Polis also spoke with Colorado Politics during voting. “Any opportunity to get our message out about how Colorado can push back against Trump and lead the way for a bold, progressive future.” That includes full-day preschool and kindergarten, how to make the economy work for everyone and a renewable energy future.
He said his plan for universal health care includes building a broad coalition with the business community and to work with other states. He also would make sure that coalition includes those who favor reproductive rights, a major flaw with the 2016 universal health plan initiative that led Democrats to bail en masse and to its overwhelming defeat at the ballot box. Universal health care should cost less than the current system, Polis said.
Polis also backs changes to TABOR that will allow more support for transportation and public education, stating people will support such a change when they know how it will benefit them. “Voters…know we need to fund infrastructure, we need better roads and mass transportation,” he said. “When you’re stuck in traffic, it doesn’t matter if you’re a Democrat or Republican or independent. You want a governor who will lead the way to do something about it.”
The final candidate, Erik Underwood, asked for 1,300 votes that will get him on the ballot. He shared some of his personal history: being raised by a grandmother and on food stamps and Medicaid.
“I’m not running on movements,” he said. “I’m running on vision.”
“This is what progress looks like in our country,” he added: a gay Congressman, an accomplished woman and a business owner who grew up in the projects. He noted he has a four-step plan to repeal TABOR and the Gallagher amendment, to pay teachers better, and to provide free tuition and trade school education. Underwood also has a plan to support industrial hemp and wants to set up a department of rural affairs.
But he also was booed when he went after Polis for being a superdelegate in 2016 that denied Vermont Sen. Bernie Sanders the presidential nomination in Colorado.
“Is the fix in today?” he asked, raising concerns that the gubernatorial contest has become only a popularity contest.
The day’s early business included remarks from senior U.S. Sen. Michael Bennet of Denver and Gov. John Hickenlooper.

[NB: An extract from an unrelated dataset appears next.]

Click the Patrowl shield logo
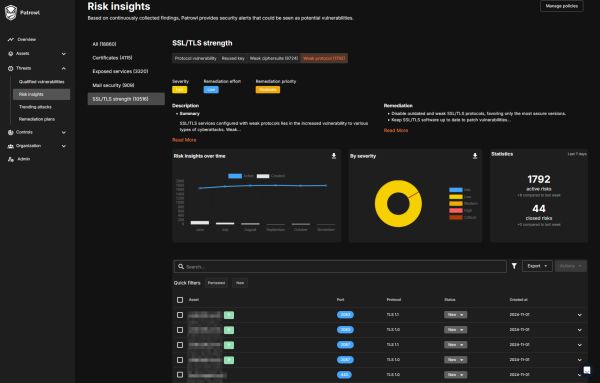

Democrats “need a majority in the Senate in Washington, D.C. to check the president and to preserve the rule of law,” Bennet told the assembly. He also called for increased teacher pay and support for the Parkland students.

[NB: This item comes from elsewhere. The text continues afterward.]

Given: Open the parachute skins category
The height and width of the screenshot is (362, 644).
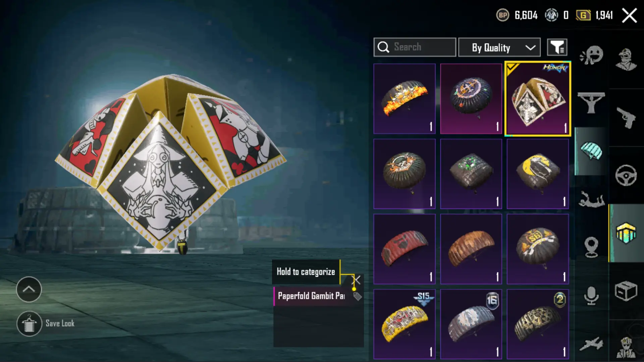Looking at the screenshot, I should pyautogui.click(x=592, y=151).
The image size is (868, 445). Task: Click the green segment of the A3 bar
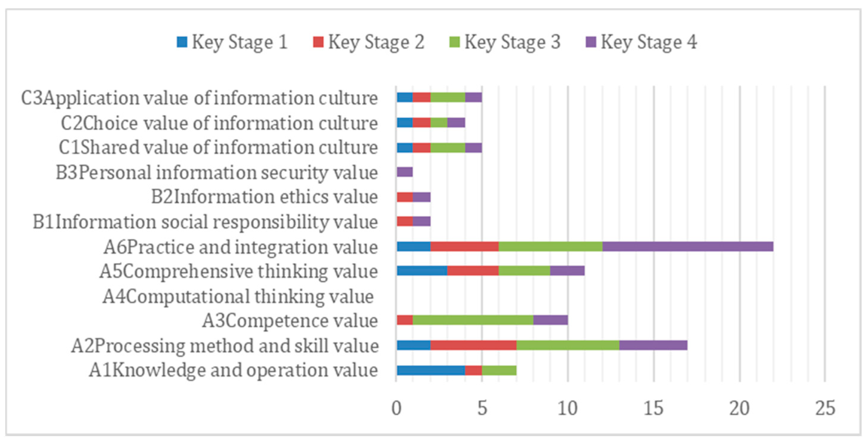click(473, 320)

Hickenlooper received a few boos when he took the stage; chants of “no more war” interrupted his remarks.
“We can’t just sit here and root for Donald Trump to fail,” he said. “We have to make sure government can succeed. We believe in facts and honesty and will be on the right side of history.”
To the chanters, he said, “we’re all on board. Got it!”
Results are not expected until later in the day.
This story will be updated as the day progresses.